> _Directives_:
a: Answer each question using the case heading that follows.
(i) Which court decided the case?
(ii) On what date was rehearing denied?
(iii) Who delivered the opinion of the court?
b: State whether each statement agrees with the case heading that follows. Support each answer with the deciding words of the case heading, quoted exactly.
(i) William S. Bon of Casper represented the appellee.
(ii) Margaret E. Davis was a defendant below.
(iii) Torginol of America, Inc. is a subsidiary of Torginol Industries, Inc.

> _Source document_:
Margaret E. DAVIS, Appellant (Plaintiff below),
v.
BOARD OF COUNTY COMMISSIONERS OF the COUNTY OF CARBON, Appellee (Defendant below),
Olson Enterprises, Inc., and Torginol of America, Inc., a subsidiary of Torginol Industries, Inc. (Defendants below).
OLSON ENTERPRISES, INC., and Torginol of America, Inc., a subsidiary of Torginol Industries, Inc., Appellants (Defendants below),
v.
BOARD OF COUNTY COMMISSIONERS OF the COUNTY OF CARBON, Appellee (Defendant below),
Margaret E. Davis (Plaintiff below).
Nos. 4024, 4025.
Supreme Court of Wyoming.
March 21, 1972. Rehearing Denied April 24, 1972.*22 McClintock, Mai, Urbigkit & Moriarity, Edward P. Moriarity, Walter C. Urbigkit, Jr., Cheyenne, for appellant Davis.
John A. MacPherson and T. Michael Golden, of Brimmer & MacPherson, Rawlins, for appellants Olson and Torginol.
William S. Bon, Casper, for appellee.
Before McINTYRE, C.J., and PARKER, McEWAN, and GUTHRIE, JJ.
Mr. Justice PARKER delivered the opinion of the court.

> _Raw data_:
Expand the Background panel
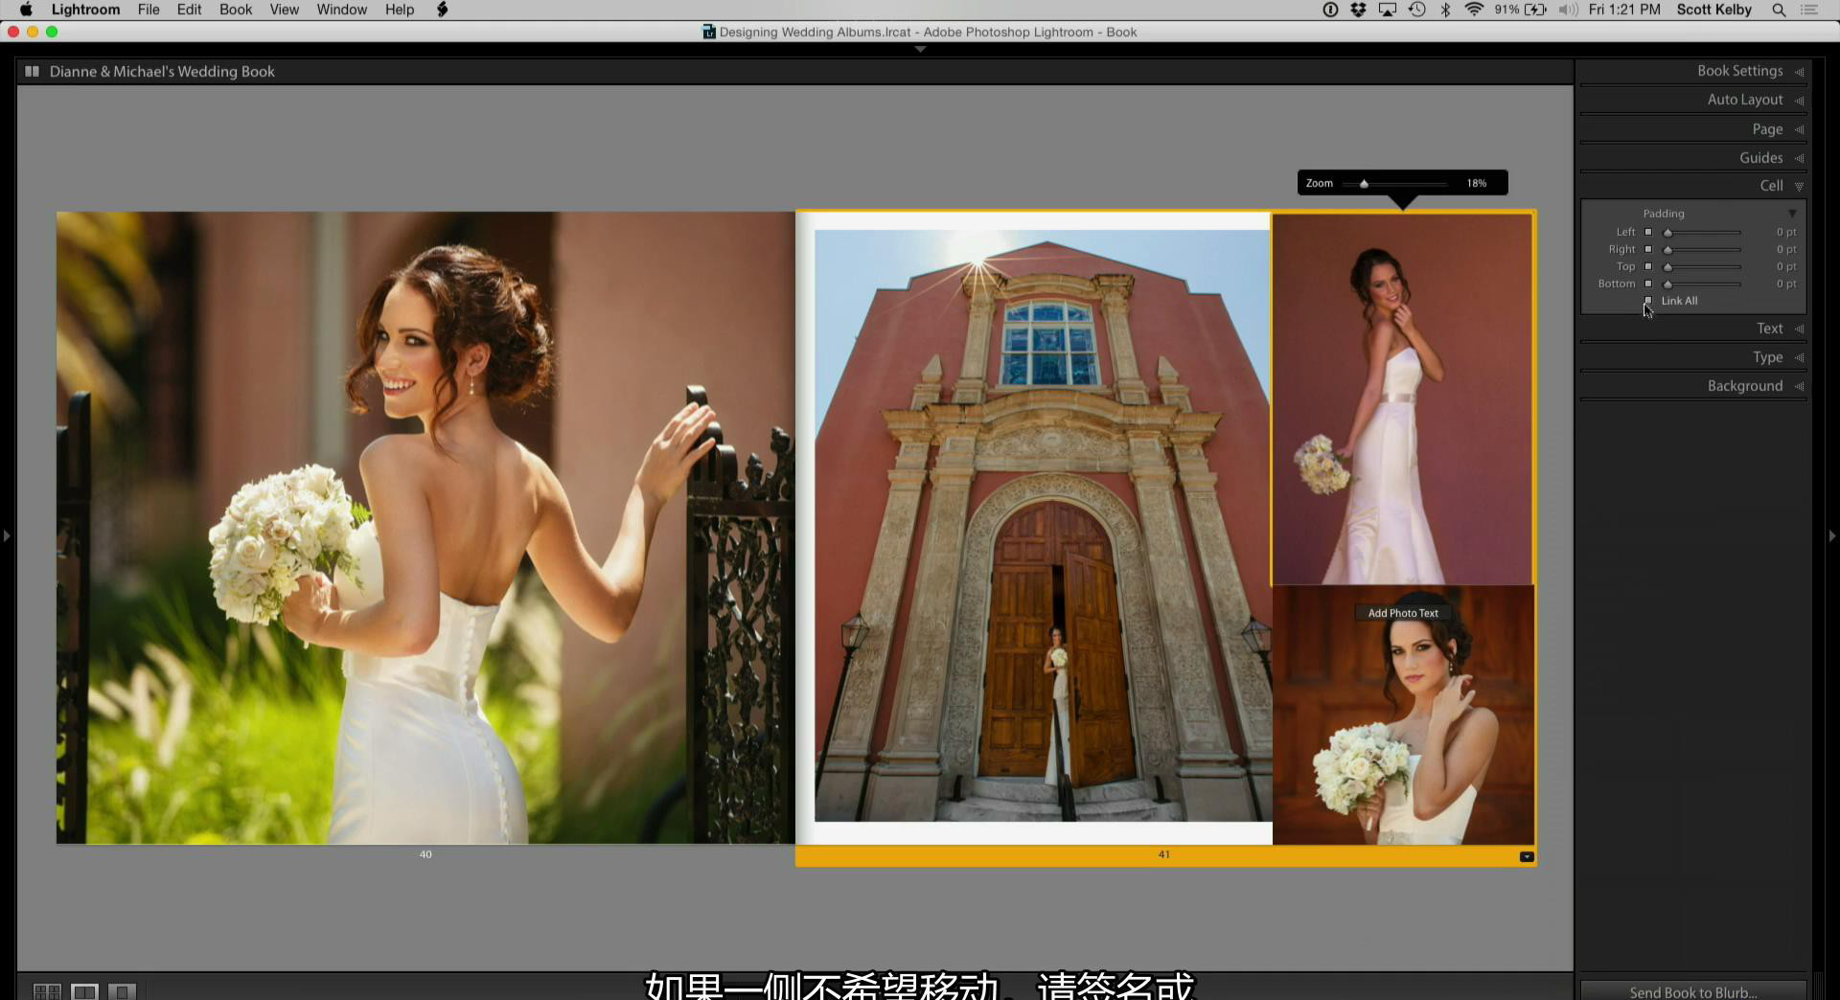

> _Solutions to the exercise_:
a:
(i) The Supreme Court of Wyoming.
(ii) April 24, 1972.
(iii) Mr. Justice Parker.

b:
(i) Yes: "William S. Bon, Casper, for appellee."
(ii) No: "Margaret E. DAVIS, Appellant (Plaintiff below),"
(iii) Yes: "Torginol of America, Inc., a subsidiary of Torginol Industries, Inc."